Taxpayer advocate calls for end to IRS tax privatization program
In a report to Congress on the fiscal 2008 objectives of her office, Taxpayer Advocate Nina Olson called the collection of taxes "an inherently government function, which should only be undertaken by IRS employees trained to protect taxpayer rights."
She added: "(T)he money spent on the IRS's private debt collection initiative is an inefficient use of government dollars, as IRS collection employees can collect more delinquent tax dollars at a lower cost to the government."
Olson, who has previously urged repeal of IRS authority to hire private debt collectors, noted the agency's Automated Collection System currently collects about $20 for every $1 spent on staffing, while the private debt collection initiative is estimated to return only $4 for every dollar spent.
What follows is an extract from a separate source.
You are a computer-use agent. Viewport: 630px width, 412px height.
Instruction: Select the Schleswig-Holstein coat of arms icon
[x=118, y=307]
Among other issues, Olson undercut the argument advanced by supporters of the privatization effort that, because the IRS is not able to pursue every case in its collection inventory, private companies are at least bringing in revenue that otherwise would be untouched.
Not so, Olson told Congress. "By improving its collection strategy and use of currently available resources, including better research," she said, "the IRS could reach most, if not all, of these cases at less cost to U.S. taxpayers and less risk to taxpayer rights."
The Taxpayer Advocate's continued opposition to the program was welcomed by President Colleen M. Kelley of the National Treasury Employees Union (NTEU), who has been leading the fight against the privatization of tax collections.
"Nina Olson offers an important perspective on behalf of our nation's taxpayers that should be heeded," President Kelley said. "Her often-repeated concerns about this program have helped raise congressional and public awareness of both the costs involved and the inherent risks in turning taxpayers' personal information over to the debt collection industry."
Last week, the House Ways and Means Committee approved the Tax Collection Responsibility Act of 2007, which would repeal the agency's authority to hire private collectors. That action came after a May hearing in which the committee identified publicly a variety of serious problems with the program, including abusive collection tactics.